EXERCISE REQUIREMENTS =>
a – According to the passage about Master Meng's life in the mountains, what were the only things he bought?
b – Pick up the passage about Master Meng's life in the mountains after its final sentence and extend it.

EXERCISE PASSAGE =>
========
Once he found his Master, and was accepted by him, Master Meng set about digging a cave for himself to live in. He dug it out, made furniture for himself, and started to raise vegetables to survive. The only things he bought were cooking oil and salt (his master did without either of those two items). Meng explained that in going to the mountains, he set himself hardships and difficulties. Living there was hard enough, especially in the winter, but Meng kept seeking harder and harder tasks to set himself. For example, as a monk he begged daily for food. But he limited himself to asking only 7 households for assistance. Whatever he got (if anything) from the 7 households was what he lived on for the day. If he got nothing then he went hungry. The area he lived in was remote and poor, so the people were not able to be generous in their help. His aim was to use these hardships as part of his self-cultivation – overcoming these hardships was his means of reclaiming his original nature. His aim was to follow the Tao, to achieve oneness with the Tao, and he used his hardships as a tool to accomplish this.
He was sometimes in situations where the remoteness of his travels, the harshness of the environment and the lack of food meant that he might have died, and no one would have known. Our saying, “What doesn’t kill you makes you stronger” applies I think to what Meng was trying to achieve. Having overcome all the hardships he set himself, he knew that there were few situations that he would find himself in, in which he could not cope.
========
DATA PROVIDED =>
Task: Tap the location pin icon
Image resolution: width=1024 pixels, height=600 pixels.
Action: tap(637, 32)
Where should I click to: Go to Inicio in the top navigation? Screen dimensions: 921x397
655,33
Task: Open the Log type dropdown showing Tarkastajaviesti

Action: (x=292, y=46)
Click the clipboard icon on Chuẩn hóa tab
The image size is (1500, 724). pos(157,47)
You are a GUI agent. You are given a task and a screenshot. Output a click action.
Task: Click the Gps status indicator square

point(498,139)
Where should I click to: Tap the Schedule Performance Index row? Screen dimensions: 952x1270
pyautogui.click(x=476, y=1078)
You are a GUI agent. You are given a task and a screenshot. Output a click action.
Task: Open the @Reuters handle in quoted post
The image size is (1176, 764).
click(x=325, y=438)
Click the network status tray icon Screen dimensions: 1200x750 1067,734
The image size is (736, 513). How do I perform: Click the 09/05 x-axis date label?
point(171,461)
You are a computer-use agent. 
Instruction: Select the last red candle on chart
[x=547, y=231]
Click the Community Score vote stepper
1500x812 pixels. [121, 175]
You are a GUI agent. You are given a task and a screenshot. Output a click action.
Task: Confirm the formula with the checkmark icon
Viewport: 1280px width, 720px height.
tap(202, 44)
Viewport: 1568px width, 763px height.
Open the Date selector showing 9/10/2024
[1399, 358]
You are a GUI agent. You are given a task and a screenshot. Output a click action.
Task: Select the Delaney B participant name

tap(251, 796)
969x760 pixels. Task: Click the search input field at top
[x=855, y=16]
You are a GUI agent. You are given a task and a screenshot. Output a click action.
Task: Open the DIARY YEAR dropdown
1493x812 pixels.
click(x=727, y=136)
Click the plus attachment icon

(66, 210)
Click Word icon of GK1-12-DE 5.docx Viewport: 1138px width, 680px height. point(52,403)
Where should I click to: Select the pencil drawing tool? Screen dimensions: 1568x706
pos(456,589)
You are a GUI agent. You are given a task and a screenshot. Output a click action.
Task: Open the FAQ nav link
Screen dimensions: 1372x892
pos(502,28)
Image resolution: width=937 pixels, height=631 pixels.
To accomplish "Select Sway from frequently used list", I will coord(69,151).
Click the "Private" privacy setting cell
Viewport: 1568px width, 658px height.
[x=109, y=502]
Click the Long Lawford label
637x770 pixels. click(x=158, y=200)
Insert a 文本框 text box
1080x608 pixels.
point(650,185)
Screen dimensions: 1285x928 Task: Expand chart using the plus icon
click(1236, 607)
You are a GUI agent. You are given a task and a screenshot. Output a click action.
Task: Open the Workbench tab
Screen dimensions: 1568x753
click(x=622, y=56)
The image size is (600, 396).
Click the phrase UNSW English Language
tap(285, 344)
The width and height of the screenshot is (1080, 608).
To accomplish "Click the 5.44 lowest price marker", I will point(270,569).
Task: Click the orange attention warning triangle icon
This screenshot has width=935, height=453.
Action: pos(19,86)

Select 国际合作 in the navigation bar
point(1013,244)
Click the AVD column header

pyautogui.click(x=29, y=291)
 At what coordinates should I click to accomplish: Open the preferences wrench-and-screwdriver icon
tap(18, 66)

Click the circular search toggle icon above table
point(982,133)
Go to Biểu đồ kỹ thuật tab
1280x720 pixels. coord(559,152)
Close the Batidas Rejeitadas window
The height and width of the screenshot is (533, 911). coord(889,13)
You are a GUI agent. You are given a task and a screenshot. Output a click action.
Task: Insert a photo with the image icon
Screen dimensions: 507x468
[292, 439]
========
ANSWER LIST =>
a – Cooking oil and salt.

b –
We all have hardships in our life. Most of us don’t choose these hardships as Meng did; we feel that hardships are imposed on us by life or karma. But Meng’s attitude of transforming the hardships into self-cultivation is open to anyone to accomplish. Instead of being defeated by hardships or suffering from them as an evil that cannot be avoided, we could change our attitude towards them, and use them (as he did) as tools to transform ourselves (in the Taoist sense of finding our original nature). To the Taoists the person who can transform harsh events like this is a cultivated person and one who is beaten down and defeated by hardships and is unable to overcome them is an ordinary person. Most of us are of course ordinary people, but it is still open to us to view hardships not as suffering imposed from outside (like fate) but as tools for transformation. I suppose Meng would agree with the saying that all experience is our teacher. Everything can be turned into a learning experience.
The problem is that hardships, suffering, financial problems are all stress inducing, and the effect of stress is to drain us of energy, weaken our immune system and make it harder to come back from defeats and disappointments. This is why practice is so important to Taoist cultivation. Practice means that we use other methods (also tools) to keep our body, mind and spirit in a state where we can withstand the damage of stress. Meditation, Tai Chi, Qi Kung, self-massage, acupuncture and all the other arts of self cultivation can help us keep bodily strength and energy that can fight off the depression and tiredness that afflicts the spirit.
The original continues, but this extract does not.